回転木馬
今号のリレーコラム・回転木馬の全文
2005年9月8日
地域の悩みは地域で解決を
四方 源太郎(NPO法人あやべ福祉フロンティア副理事長)
京都府綾部市は人口3万8000人、面積347ku。ほぼ8割が山林で過疎高齢化が進む典型的な「田舎町」だ。ここに、あやべ福祉フロンティアを設立して6年目になる。ボランティアによる移送サービスを利用する高齢者・障害者の会員は約1500人。年間延べ4万人超の利用がある。
綾部市は広い。市街地にある市立病院までタクシーを使うと片道で約1万円かかる地域もある。農村部の高齢者は基礎年金4万円程度で暮らしている方もあり、風邪をひいたくらいでタクシーを使っていたら、とても生活できない。
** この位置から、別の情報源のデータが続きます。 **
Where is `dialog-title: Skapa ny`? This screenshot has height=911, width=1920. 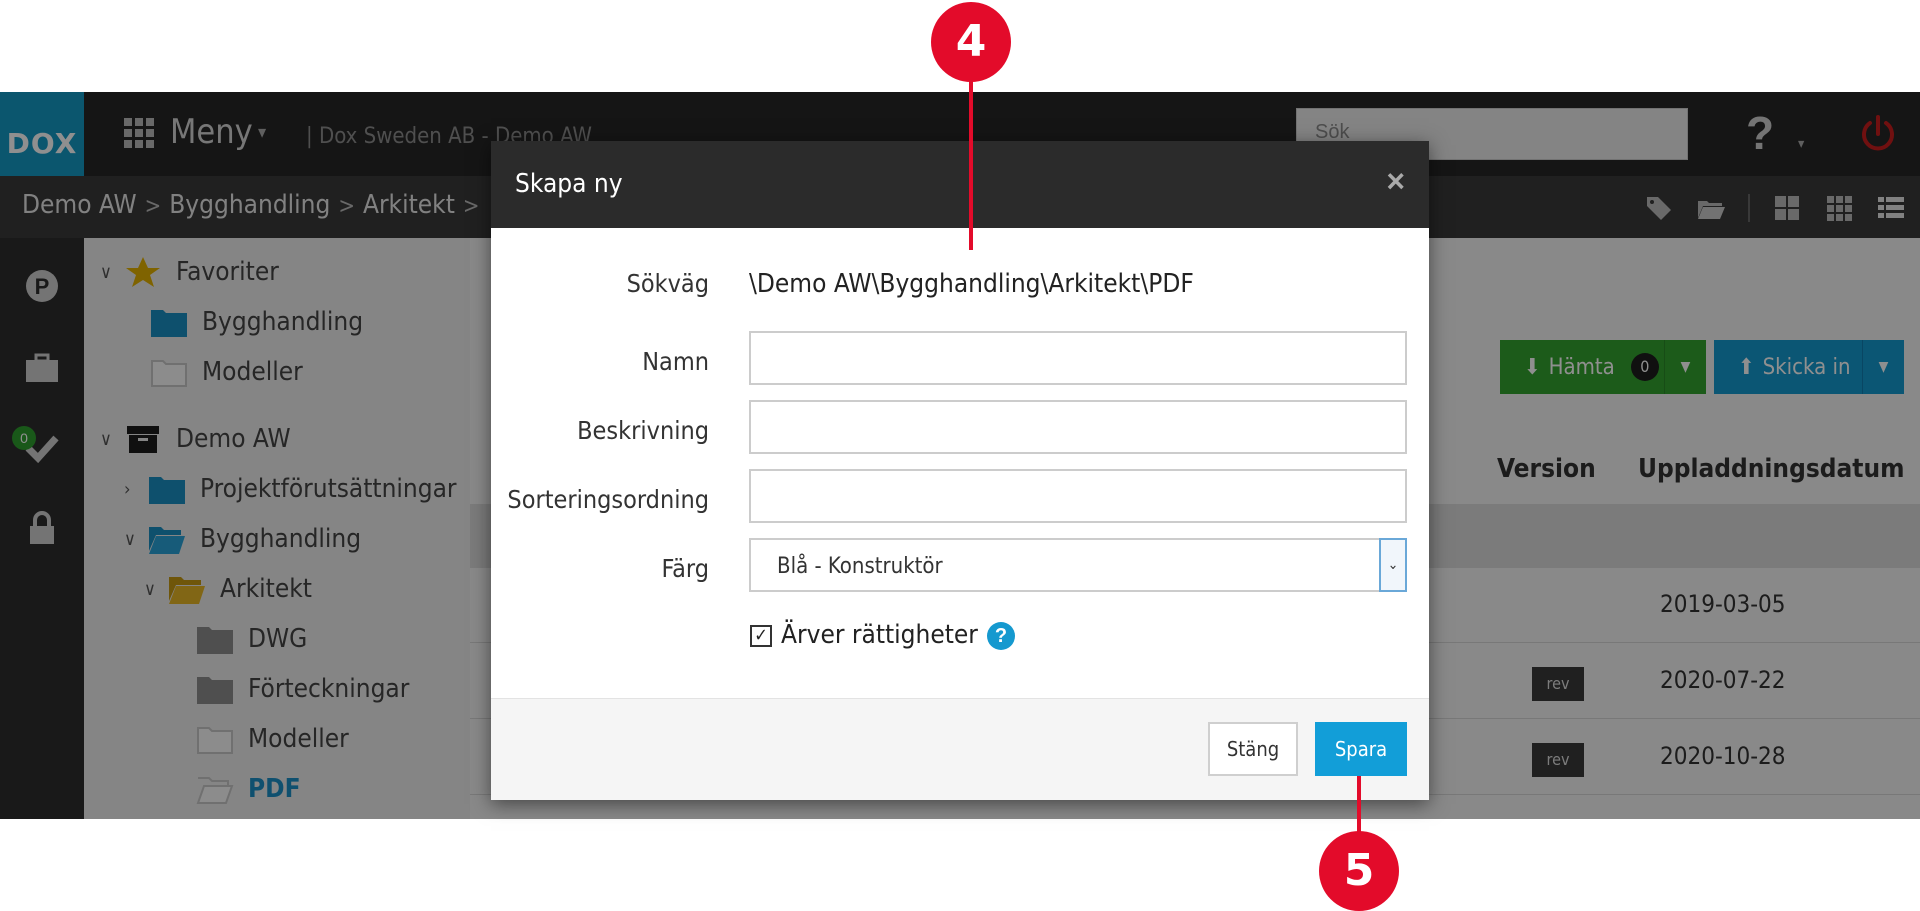 dialog-title: Skapa ny is located at coordinates (569, 184).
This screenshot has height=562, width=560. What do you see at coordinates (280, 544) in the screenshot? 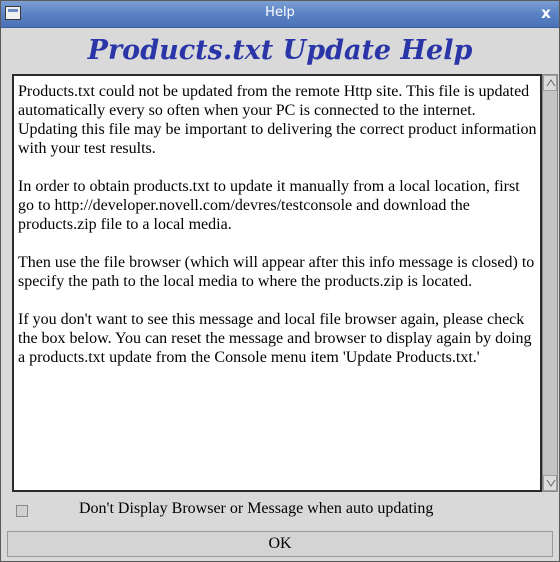
I see `ok-button: OK` at bounding box center [280, 544].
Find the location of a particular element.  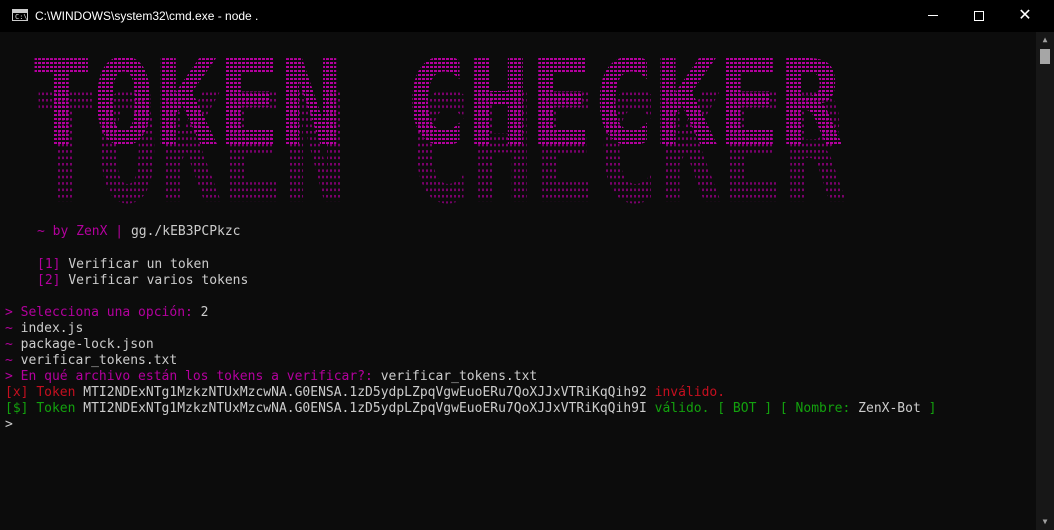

活動を始めてまもなく、Aさん(80代女性)を送迎した。その数週間前にAさんは自宅で瀕死の状態になり、偶然訪ねたヘルパーさんによって救助された。風邪をひいたが病院に行かずにコタツで寝ていて、足を低温ヤケドしたという。身体は衰弱し、発見が遅ければ最悪の事態となっていただろう。
Aさんの息子さんは障害者で、当時やっと就職が決まったところだった。遅刻や早退をさせると解雇されるのではという不安があり「病院に連れていって」とは頼めなかったという。「息子に迷惑かけるくらいなら、このまま……」と思っておられたというが、病院に送迎し、きちんと治療を受けた結果、翌春には畑仕事ができるまでに回復された。福祉移送サービスは人の命を救う活動なんだなあと気持ちが引き締まった。
私たちはタクシーと競争しているのではない。タクシーに乗れる方には、そちらに乗ってもらうようお願いしている。それでも会員は口コミで広がった(広がってしまった)。
利用者からはガソリン代などの実費を運営協力費としていただいている。タクシー運賃に比べると当然安い。それが「営業妨害だ!」と、批判されることにつながっているのも承知している。しかし、目の前にある「地域の悩み」を放っておくわけにもいかない。何か他の方法があるのなら、いつでもこの事業から手を引くつもりだが、活動を止めれば病院に通わずに自宅で亡くなる人が増えるのではないか? 外に出られずに、認知症が進む人が増えるのではないか? いまは止められない。
小さな政府⇒地方分権⇒自己責任の時代となる。国の言われる通りに黙って従っていれば、つつがなく過ごせた時代は終わりつつある。
以前、京都運輸支局に電話して「これが法律違反なら、そう言って下さい。それなら活動を止めますから」と尋ねた。「止められたら、いま運んでおられる方々が困られるのではないですか?」と逆に諭された。「じゃあ、どうしたら?」という問いへの答えはなかった。
国の羅針盤はすでに方向を示せず、くるくる回っているんだなあと感じた。